O que tudo isso significa, para mim, é que uma queda de braço discursiva está sendo travada, e você pode lançar mão da legitimidade científica para as mais variadas posições. E, quem fica no meio se encontra perdido na escolha: "prefiro ter zinco no meu corpo, ou não ter diabetes?"
Claro, a inserção lógica da questão ético-moral e uma etnografia da indústria do abate pode levar um ou outro para uma tomada de posição. Mas este é exatamente o ponto, já que essa lógica científica nunca é neutra, e vem acompanhada de diversos valores (são eles culturais, universais? Lévi-Strauss já gastou bastante tinta com isso). Mas o que me deixa com a pulga atrás da orelha é que mesmo tais pressupostos morais podem ser desafiados (hoje mesmo um rapaz levantou a questão "ok, também não gosto de matar animais, mas se isso é necessário para o desenvolvimento de medicamentos..."). E fico com a impressão que é um diálogo de surdos, cada lado advogando o seu argumento irrefutável. E voltamos ao cientificismo, incrivelmente, para pender a balança para um lado ou para o outro: os resultados obtidos com experimentação animal, por exemplo, são baseados no pressuposto da correlação entre homem e animal (que, paradoxalmente, deveria exatamente impedir o abuso contra os animais). Mas tais resultados não podem ser simplesmente transferidos à esfera humana sem novos testes (para que então, alguém poderia perguntar, se fez experiência com os animais para começo de conversa?).
Não parecemos andar em círculos? Ou exagero no relativismo?

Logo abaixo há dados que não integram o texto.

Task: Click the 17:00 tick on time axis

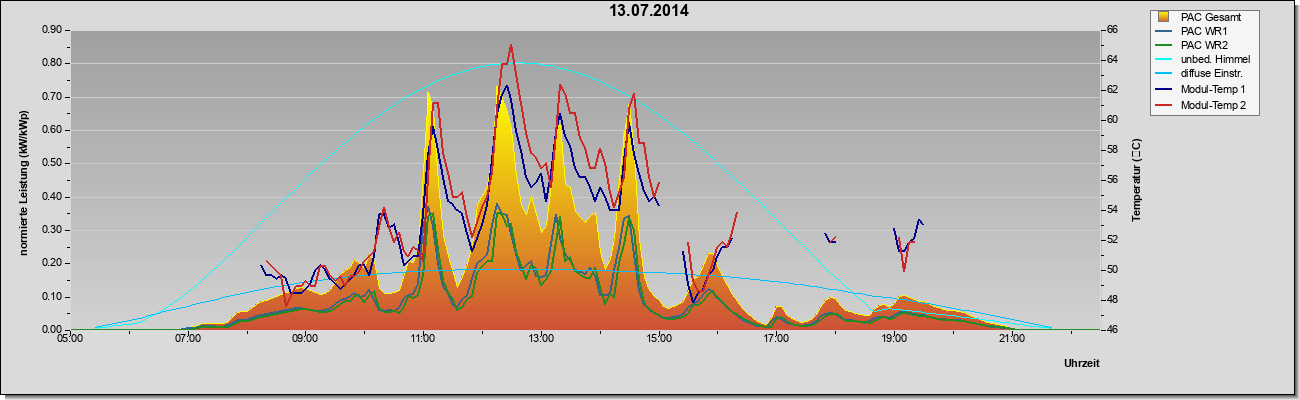Action: click(776, 340)
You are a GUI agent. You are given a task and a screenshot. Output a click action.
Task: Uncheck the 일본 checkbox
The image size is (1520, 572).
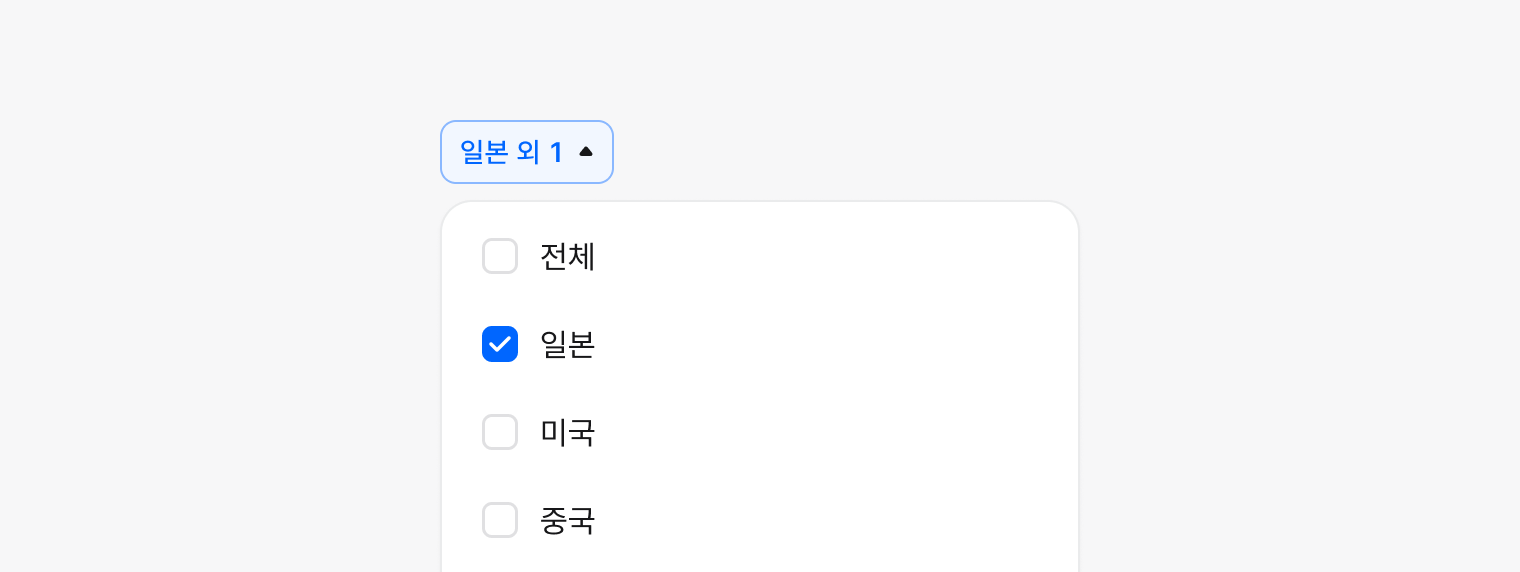coord(500,344)
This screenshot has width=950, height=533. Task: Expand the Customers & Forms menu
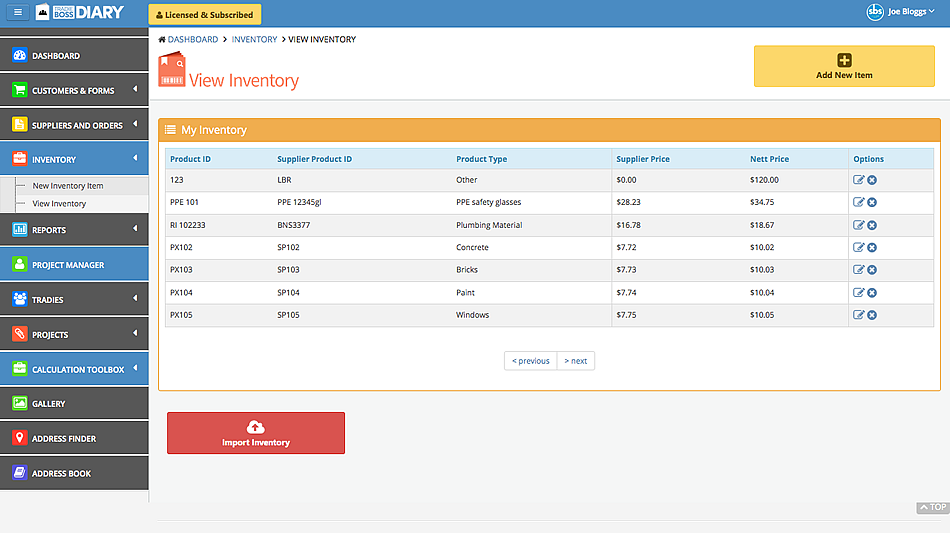tap(73, 91)
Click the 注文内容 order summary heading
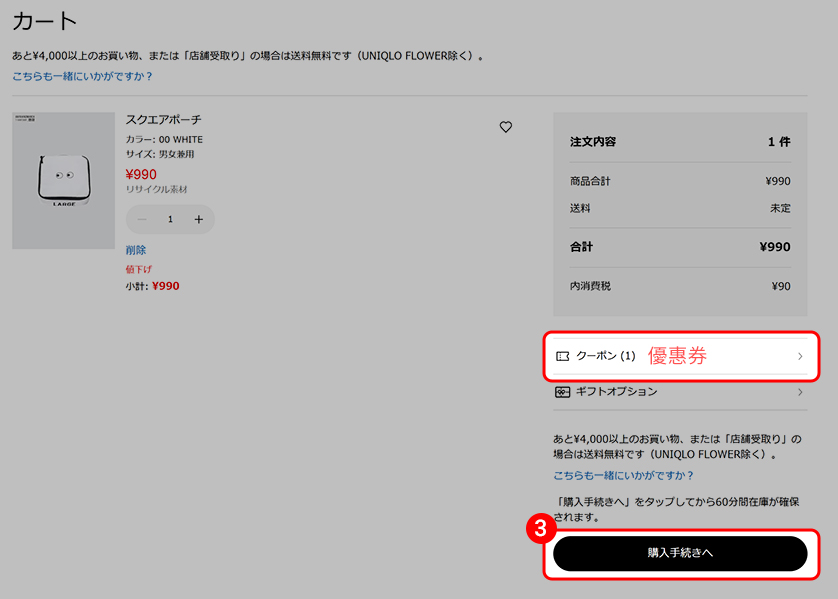 coord(593,142)
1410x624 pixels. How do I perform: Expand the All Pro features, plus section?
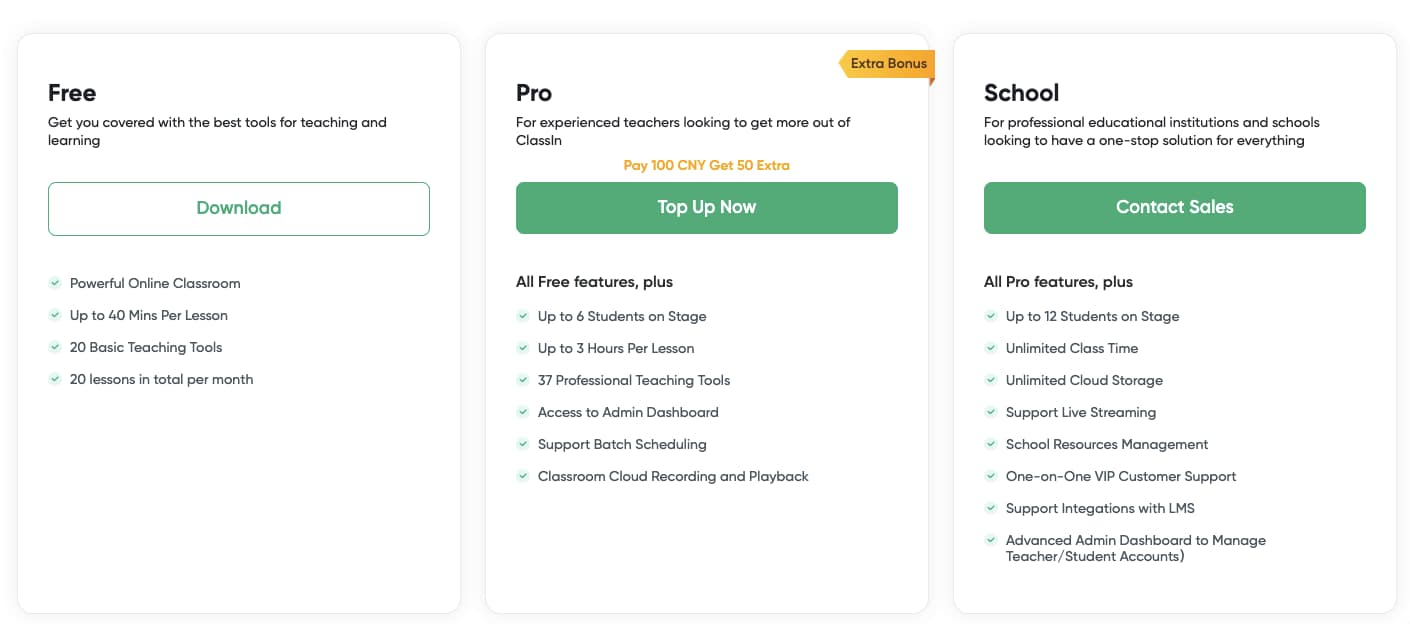[x=1058, y=281]
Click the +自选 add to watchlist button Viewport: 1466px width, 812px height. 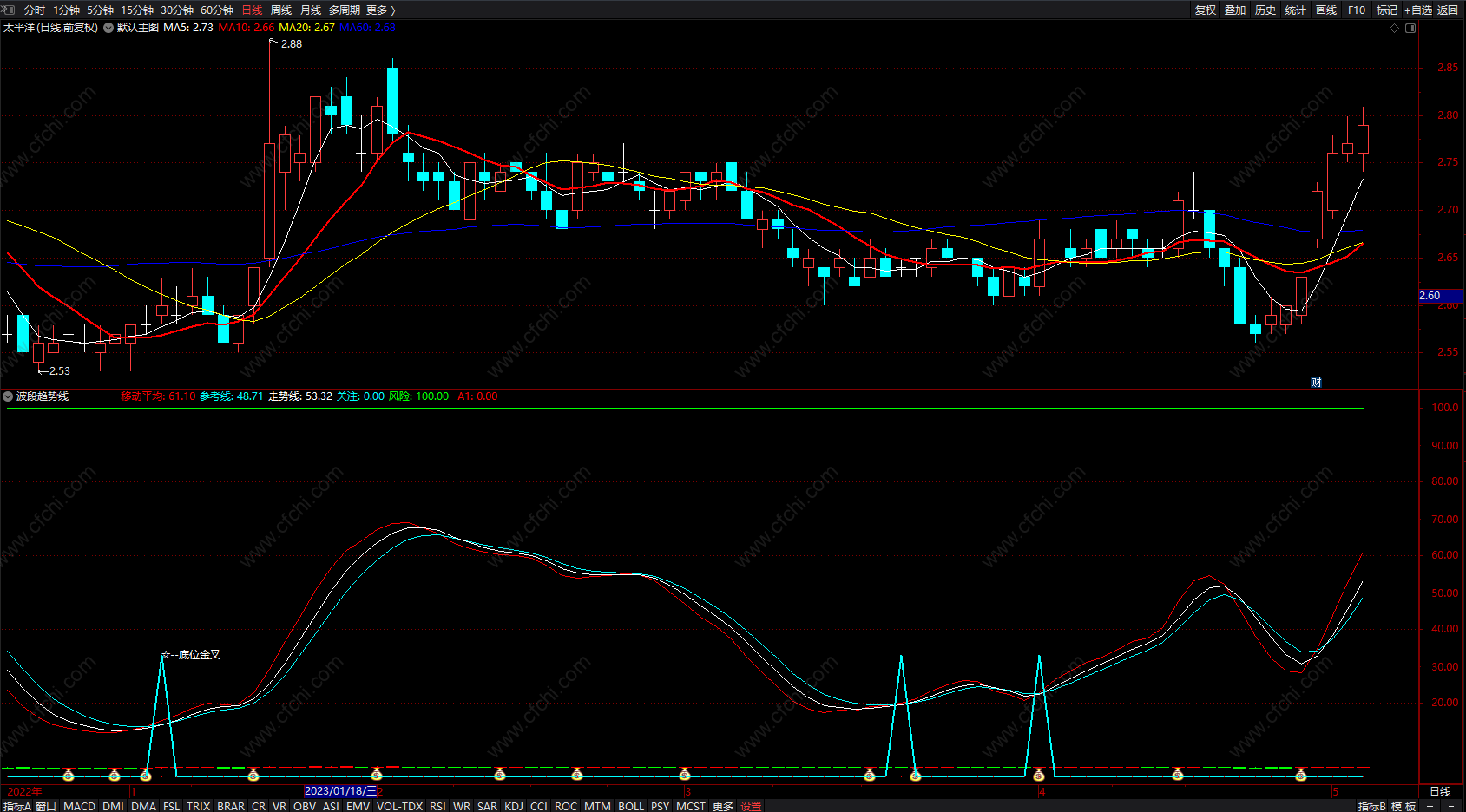(x=1418, y=10)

Me abstive de falar qualquer coisa na hora da discussão com o público, no final das contas. Porque por mais que os personagens envolvidos tentem analisar a questão racionalmente, sempre defenderão seus pontos de vista de forma bastante emocional (e muitas vezes com rispidez - para dizer o mínimo). Mas sempre que fico sabendo dos resultados científicos, descobertos por estas equipes de estudiosos que fecham-se em seu mundinho, me dá a impressão de que sou moeda de troca em um embate maluco (o licopeno do tomate previne alguns tipos de câncer, mas a sementinha provoca outros. E então, como ficamos? Fora o tomate?). Nessas horas me sinto - desculpem-me, mas uso aqui um trocadilho infeliz, ainda que irresistível - como um verdadeiro ratinho de laboratório.
De duas, uma: ou acreditamos que podemos experimentar com os animais porque partimos do pressuposto de que eles são seres completamente distintos de nós, ou acreditamos que eles são parte de nossa humanidade e então a questão da crueldade se coloca. Pessoalmente acredito que a humanidade tem grande potencialidade para o sadismo.